[Data entries]

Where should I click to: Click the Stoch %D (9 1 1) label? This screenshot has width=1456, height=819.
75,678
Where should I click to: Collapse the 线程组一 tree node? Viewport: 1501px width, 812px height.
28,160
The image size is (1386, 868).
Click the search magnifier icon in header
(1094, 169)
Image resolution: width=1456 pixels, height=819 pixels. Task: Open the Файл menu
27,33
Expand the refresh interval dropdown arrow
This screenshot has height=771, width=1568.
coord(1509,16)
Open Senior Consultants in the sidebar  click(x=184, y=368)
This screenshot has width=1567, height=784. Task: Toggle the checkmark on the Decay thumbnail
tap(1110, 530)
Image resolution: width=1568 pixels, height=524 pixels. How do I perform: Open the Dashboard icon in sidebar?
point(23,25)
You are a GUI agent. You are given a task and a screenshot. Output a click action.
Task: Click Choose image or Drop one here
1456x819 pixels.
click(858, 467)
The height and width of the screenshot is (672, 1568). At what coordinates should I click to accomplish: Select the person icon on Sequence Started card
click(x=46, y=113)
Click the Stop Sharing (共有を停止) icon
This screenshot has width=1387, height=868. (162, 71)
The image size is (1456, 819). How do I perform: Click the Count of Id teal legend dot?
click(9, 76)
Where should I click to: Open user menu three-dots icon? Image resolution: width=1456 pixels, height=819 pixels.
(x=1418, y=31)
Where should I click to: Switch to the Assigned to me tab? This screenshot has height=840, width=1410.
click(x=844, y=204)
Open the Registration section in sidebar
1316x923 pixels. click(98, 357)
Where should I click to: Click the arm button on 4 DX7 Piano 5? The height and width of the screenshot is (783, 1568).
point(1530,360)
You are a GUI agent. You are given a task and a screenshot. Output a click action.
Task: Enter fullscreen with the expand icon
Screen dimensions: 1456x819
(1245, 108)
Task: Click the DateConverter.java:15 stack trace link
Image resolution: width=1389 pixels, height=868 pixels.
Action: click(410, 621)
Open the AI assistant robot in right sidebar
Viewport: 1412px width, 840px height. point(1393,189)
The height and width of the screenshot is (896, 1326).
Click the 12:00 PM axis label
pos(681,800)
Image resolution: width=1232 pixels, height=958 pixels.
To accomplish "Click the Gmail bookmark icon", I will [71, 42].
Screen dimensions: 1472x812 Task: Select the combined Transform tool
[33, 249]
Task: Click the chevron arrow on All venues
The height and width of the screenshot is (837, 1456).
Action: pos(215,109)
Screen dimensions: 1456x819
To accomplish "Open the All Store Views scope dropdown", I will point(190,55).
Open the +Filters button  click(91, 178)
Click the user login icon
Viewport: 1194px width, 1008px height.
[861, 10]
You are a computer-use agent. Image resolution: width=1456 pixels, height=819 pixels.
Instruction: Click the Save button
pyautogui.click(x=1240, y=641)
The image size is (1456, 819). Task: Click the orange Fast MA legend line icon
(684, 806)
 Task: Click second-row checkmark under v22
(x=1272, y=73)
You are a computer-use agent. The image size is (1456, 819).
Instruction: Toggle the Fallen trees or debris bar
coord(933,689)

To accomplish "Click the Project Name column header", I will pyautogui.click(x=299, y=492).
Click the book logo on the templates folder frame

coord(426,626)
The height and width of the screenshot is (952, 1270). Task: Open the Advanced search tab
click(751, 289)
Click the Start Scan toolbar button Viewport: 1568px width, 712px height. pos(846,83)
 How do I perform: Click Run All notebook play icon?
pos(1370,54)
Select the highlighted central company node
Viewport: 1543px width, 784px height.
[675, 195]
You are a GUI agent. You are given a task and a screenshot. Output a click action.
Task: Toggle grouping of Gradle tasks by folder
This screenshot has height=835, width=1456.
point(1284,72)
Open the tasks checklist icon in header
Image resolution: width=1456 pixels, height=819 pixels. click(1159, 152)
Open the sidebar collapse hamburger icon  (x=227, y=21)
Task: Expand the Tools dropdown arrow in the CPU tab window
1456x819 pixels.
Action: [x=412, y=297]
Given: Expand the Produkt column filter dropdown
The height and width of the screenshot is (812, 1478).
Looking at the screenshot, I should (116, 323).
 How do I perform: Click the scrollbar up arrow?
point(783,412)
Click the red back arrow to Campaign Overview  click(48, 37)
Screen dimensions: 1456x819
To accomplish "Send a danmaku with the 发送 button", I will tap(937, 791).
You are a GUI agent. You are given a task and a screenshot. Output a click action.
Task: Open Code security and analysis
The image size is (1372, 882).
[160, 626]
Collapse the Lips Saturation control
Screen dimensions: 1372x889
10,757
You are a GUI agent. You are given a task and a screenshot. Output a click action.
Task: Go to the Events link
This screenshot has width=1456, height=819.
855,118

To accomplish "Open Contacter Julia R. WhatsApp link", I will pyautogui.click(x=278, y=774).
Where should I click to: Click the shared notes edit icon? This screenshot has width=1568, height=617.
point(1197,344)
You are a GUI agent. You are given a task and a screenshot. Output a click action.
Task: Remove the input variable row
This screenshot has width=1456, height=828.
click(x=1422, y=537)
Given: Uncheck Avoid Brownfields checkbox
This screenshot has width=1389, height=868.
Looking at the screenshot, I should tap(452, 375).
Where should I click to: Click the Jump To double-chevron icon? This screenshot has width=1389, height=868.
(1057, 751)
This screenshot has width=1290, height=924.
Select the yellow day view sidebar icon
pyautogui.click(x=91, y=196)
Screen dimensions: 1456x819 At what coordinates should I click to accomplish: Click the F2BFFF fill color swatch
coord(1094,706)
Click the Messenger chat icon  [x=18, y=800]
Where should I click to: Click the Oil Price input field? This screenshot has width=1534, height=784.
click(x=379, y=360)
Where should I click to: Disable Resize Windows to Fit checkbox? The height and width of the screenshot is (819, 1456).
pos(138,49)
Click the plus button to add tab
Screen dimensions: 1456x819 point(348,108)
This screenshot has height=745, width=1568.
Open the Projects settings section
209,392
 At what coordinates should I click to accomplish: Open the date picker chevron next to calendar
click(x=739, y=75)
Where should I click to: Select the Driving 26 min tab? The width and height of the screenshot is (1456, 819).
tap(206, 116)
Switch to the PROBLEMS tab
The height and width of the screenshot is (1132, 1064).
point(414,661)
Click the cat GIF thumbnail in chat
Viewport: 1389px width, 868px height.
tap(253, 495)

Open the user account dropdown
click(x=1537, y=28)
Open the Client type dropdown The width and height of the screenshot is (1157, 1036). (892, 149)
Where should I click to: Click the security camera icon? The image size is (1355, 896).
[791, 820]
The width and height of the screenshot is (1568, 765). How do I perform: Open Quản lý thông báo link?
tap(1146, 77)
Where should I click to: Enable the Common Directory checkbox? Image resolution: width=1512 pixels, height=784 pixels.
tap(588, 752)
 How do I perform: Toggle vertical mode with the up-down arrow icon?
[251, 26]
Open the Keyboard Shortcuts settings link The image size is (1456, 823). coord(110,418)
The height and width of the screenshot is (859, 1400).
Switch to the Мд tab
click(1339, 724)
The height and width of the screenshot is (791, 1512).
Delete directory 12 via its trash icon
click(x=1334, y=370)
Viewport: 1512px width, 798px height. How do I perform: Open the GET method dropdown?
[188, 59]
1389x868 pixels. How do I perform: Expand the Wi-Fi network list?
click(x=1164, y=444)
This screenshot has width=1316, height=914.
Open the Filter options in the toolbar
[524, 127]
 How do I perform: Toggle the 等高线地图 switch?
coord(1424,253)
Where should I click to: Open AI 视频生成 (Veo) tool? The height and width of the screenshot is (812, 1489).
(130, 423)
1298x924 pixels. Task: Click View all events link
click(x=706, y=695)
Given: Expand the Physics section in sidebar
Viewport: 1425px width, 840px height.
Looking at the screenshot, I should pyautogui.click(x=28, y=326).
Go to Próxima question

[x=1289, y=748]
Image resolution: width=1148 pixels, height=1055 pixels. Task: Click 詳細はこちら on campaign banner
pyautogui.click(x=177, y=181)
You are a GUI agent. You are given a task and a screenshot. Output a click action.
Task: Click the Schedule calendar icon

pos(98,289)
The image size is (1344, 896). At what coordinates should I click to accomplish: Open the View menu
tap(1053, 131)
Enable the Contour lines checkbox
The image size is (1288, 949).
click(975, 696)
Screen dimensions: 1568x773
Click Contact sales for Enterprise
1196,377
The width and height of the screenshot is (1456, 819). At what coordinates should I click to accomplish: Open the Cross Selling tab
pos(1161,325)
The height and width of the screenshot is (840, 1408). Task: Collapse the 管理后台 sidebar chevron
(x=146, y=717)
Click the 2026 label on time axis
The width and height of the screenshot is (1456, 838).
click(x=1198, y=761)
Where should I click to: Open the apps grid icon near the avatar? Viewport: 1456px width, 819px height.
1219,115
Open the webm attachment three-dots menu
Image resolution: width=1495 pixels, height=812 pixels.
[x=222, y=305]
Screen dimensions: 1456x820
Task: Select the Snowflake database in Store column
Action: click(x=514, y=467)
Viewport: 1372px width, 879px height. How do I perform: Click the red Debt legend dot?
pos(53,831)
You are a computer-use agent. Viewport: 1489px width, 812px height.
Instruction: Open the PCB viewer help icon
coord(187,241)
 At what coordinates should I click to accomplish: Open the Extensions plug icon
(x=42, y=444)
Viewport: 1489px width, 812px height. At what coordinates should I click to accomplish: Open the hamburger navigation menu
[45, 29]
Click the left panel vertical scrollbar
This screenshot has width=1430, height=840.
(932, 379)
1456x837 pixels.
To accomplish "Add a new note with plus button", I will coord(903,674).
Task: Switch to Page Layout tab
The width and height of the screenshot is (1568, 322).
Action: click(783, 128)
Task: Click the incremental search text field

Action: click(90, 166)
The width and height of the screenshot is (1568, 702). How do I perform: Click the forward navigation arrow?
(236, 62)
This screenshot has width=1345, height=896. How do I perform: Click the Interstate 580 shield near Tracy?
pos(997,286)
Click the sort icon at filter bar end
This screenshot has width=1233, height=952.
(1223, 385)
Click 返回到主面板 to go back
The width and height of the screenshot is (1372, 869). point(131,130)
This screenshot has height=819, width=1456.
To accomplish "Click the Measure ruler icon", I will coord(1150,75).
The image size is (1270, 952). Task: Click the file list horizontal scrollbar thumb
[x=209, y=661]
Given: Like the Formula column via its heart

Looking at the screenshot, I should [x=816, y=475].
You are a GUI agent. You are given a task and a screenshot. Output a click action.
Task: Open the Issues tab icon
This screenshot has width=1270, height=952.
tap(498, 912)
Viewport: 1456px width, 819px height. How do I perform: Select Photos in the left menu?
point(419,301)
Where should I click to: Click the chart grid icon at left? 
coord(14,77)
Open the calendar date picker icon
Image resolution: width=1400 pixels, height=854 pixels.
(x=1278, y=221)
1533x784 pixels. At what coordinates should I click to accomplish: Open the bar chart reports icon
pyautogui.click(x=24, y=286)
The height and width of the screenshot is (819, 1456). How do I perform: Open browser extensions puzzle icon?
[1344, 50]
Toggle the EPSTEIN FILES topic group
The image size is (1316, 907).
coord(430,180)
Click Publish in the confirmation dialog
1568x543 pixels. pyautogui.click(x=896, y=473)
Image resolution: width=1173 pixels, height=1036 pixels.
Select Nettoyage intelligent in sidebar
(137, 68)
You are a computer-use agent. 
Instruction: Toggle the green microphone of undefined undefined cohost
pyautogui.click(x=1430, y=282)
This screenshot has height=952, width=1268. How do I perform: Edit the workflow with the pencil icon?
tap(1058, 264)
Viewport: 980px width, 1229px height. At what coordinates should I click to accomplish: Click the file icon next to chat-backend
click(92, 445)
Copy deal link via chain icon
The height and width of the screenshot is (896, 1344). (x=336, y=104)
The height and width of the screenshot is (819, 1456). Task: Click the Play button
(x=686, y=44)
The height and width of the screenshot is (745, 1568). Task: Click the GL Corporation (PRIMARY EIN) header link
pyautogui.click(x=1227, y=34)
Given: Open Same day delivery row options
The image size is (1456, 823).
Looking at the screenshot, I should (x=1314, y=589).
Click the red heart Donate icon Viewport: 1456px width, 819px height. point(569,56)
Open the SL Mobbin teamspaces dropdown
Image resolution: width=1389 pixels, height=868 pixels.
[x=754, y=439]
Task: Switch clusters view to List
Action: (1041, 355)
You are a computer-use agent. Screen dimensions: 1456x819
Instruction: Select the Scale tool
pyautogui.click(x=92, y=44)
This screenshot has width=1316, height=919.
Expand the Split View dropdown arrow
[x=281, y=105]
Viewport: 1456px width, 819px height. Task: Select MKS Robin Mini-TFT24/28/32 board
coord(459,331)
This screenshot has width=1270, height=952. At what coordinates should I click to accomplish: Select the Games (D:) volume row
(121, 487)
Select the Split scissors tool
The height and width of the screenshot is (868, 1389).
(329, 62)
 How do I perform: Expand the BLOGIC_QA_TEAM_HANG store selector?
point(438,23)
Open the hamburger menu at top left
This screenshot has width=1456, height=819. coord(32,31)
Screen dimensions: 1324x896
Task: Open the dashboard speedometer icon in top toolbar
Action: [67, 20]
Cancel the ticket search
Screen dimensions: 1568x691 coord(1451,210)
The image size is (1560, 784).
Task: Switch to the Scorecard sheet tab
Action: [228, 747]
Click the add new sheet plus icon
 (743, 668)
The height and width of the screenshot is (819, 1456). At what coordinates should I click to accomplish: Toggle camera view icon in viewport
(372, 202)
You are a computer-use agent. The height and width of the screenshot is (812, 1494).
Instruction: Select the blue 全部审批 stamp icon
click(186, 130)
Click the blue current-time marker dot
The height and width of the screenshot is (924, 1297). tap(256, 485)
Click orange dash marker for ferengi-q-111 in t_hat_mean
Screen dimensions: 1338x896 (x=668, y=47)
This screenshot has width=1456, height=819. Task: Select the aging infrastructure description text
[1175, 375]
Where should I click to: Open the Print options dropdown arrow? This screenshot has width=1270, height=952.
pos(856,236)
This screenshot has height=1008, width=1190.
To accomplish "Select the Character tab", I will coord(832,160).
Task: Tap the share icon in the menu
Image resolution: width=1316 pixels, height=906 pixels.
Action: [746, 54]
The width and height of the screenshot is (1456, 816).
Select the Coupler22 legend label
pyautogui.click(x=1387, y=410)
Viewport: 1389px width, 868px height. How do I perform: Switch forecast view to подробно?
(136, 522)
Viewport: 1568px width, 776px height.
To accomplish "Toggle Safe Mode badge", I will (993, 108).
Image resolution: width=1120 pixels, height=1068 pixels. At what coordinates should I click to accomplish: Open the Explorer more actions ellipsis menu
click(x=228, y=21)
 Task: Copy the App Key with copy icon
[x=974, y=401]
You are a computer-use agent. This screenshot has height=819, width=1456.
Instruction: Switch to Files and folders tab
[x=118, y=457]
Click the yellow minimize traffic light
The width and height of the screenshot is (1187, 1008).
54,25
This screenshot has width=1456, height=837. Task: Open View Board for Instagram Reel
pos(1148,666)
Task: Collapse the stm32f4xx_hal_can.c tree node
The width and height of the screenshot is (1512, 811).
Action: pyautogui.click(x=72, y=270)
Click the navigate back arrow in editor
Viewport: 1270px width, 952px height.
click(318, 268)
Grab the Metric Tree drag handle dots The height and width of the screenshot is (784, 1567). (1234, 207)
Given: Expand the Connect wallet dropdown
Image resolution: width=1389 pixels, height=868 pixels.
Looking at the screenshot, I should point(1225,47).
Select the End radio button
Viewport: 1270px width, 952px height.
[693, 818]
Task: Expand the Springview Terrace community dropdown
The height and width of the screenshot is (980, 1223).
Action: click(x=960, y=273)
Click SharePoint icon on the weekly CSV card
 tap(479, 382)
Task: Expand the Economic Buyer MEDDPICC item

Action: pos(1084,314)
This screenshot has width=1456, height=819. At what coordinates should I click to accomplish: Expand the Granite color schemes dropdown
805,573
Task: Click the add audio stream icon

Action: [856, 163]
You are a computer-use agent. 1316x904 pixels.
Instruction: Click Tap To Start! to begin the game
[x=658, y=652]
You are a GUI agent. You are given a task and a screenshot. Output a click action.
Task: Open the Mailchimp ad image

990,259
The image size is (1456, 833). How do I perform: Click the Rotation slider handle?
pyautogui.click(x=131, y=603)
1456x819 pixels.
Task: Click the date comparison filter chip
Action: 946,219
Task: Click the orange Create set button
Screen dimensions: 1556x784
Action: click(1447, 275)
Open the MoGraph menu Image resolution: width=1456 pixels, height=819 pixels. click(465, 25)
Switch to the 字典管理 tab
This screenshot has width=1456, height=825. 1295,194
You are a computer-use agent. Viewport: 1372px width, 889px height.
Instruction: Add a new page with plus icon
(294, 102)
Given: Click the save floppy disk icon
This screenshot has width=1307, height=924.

*EXERCISE GOAL*. Copy out each line of the entries above that holds "will".

*EXERCISE RESPONSE*.
To accomplish "Click the Gmail bookmark icon", I will [71, 42].
To accomplish "Open the All Store Views scope dropdown", I will point(190,55).
To accomplish "Click the Project Name column header", I will pyautogui.click(x=299, y=492).
To accomplish "Send a danmaku with the 发送 button", I will tap(937, 791).
To accomplish "Open Contacter Julia R. WhatsApp link", I will pyautogui.click(x=278, y=774).
To accomplish "Add a new note with plus button", I will coord(903,674).
To accomplish "Click the Measure ruler icon", I will coord(1150,75).
To accomplish "Select the Character tab", I will coord(832,160).
To accomplish "Toggle Safe Mode badge", I will (993, 108).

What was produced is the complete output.